Compito breve A
Traduca in inglese la seguente frase tratta dall'estratto della pagina: "Non sarà un compito facile, ma dovremo provarci e arrivare a costruire anche nel nostro Paese delle “istituzioni intelligenti”."

Estratto della pagina
===
Ringrazio, inoltre, sin d’ora tutti i membri della Commissione per la collaborazione costruttiva che vorranno esprimere nel lavoro che ci attende e un benvenuto speciale ai membri di I Legislatura.
Il primo augurio che vorrei rivolgere a tutti noi è che questa Legislatura sappia volare “alto”, emancipandosi dalla eccessiva zavorra che ha, fin qui, appesantito il “volo” delle Legislature precedenti, a partire dalla XII: quelle cioè che avrebbero dovuto costruire la cosiddetta Seconda Repubblica.
Le ragioni di questo nuovo “clima” sono a noi ben note, avendo vissuto da protagonisti con i nostri Leader quel cambiamento profondo che ha portato alla semplificazione del sistema politico.
Ma perfino le fasi iniziali di questa Legislatura: dalla modalità della formazione del Governo, ai toni del dibattito di fiducia alle Camere del Governo stesso, la Costituzione di un Gabinetto ombra di tradizione anglosassone da parte della maggiore forza di opposizione e il dialogo, vero e proficuo, avviato tra il Premier e il Capo dell’opposizione, devono spingerci ad affrontare con spirito nuovo il lavoro “usato”.
In particolare, credo che sia necessario ripartire dalla grande “questione dello Stato”, dalla politica verso lo Stato, dall’uso stesso dello Stato. Cioè, da quel fenomeno sintetizzato nell’espressione Big-governement: lo Stato troppo grande, troppo invadente, troppo esteso, troppo intrusivo.
L’eccesso di statalismo, insomma, come proiezione indebita della politica burocratica e della lottizzazione partitica nelle sfere tradizionalmente riservate alle libertà dei cittadini. E accanto a questa questione, dobbiamo fare i conti con l’eredità di altri due fattori paralizzanti post-bellici: l’ideologismo esasperato e la radicalizzazione dello scontro politico.
Se riusciremo, e l’incipit della Legislatura sembra andare in questa direzione, a lasciarci alle spalle tutto ciò, potremo anche nella nostra Commissione, sulle materie di nostra competenza, dare dei segnali nuovi che rendano maggiormente visibile la volontà politica di lavorare insieme per il “bene comune”.
Un metodo, insomma, che dovrebbe portare l’intera classe politica a recuperare credibilità e fiducia da parte dei cittadini, dando prova di saper rispondere alle loro attese, attraverso un confronto di idee e di interessi – anche severo, anche rigoroso – ma comunque concreto, costruttivo, trasparente e sempre ispirato da reciproco rispetto.
Non sarà un compito facile, ma dovremo provarci e arrivare a costruire anche nel nostro Paese delle “istituzioni intelligenti”.
Le istituzioni di una società libera sono tanto più intelligenti quanto più sanno creare reciproche convenienze (valori condivisi, vincoli esterni, interessi) orientate alle libertà fondamentali dei singoli.
In questo senso, valori come la libertà, la sussidiarietà e la centralità della persona e del cittadino propri e fondanti della nostra Costituzione (vecchia e nuova), sono la bussola dei nostri lavori.
===
Materiale presentato
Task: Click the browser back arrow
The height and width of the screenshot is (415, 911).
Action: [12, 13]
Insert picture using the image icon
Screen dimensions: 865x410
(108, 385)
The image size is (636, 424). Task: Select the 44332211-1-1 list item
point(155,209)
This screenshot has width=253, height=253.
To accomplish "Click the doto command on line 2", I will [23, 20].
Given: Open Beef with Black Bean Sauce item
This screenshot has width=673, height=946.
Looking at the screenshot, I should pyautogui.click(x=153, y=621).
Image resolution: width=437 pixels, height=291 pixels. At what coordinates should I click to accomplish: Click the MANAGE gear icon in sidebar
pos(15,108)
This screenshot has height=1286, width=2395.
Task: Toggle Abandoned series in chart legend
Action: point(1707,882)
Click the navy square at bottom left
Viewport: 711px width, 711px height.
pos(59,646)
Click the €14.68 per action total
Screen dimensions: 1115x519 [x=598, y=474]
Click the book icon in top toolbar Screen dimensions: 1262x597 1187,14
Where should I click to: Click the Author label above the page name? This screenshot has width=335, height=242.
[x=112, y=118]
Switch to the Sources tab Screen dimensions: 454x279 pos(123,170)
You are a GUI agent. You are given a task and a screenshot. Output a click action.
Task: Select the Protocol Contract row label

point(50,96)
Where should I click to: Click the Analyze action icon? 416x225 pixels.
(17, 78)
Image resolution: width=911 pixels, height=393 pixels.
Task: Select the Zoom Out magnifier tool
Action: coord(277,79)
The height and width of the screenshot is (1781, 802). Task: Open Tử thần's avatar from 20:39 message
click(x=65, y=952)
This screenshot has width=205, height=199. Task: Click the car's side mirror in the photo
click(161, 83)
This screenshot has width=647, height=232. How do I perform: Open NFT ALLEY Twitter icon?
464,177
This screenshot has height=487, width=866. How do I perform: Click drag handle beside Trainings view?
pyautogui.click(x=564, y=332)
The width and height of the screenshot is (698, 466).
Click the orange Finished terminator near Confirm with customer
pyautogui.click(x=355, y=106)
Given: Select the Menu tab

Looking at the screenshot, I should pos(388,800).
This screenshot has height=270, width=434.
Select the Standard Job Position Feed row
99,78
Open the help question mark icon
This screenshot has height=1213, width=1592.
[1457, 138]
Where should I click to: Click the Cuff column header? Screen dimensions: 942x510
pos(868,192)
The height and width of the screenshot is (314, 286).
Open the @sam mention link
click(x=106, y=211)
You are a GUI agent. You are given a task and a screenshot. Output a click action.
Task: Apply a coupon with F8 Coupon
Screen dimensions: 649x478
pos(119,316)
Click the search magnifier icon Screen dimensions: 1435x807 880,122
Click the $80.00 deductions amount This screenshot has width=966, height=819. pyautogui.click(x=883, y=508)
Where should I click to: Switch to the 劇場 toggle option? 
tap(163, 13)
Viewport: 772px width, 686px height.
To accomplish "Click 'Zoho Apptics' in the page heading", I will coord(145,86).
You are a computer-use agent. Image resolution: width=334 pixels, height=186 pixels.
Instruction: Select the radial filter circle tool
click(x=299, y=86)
===
Compito breve B
Riscriva i record a partire dalla riga che contiene "Where should I click to: Switch" fino alla fine dei record compresa, sostituendo "toggle option" con "toggle button" e lasciando tutto il resto invariato.

Risposta A
It will not be an easy task, but we will have to try and manage to build “intelligent institutions” in our country too.

Risposta B
Where should I click to: Switch to the 劇場 toggle button? 
tap(163, 13)
Viewport: 772px width, 686px height.
To accomplish "Click 'Zoho Apptics' in the page heading", I will coord(145,86).
You are a computer-use agent. Image resolution: width=334 pixels, height=186 pixels.
Instruction: Select the radial filter circle tool
click(x=299, y=86)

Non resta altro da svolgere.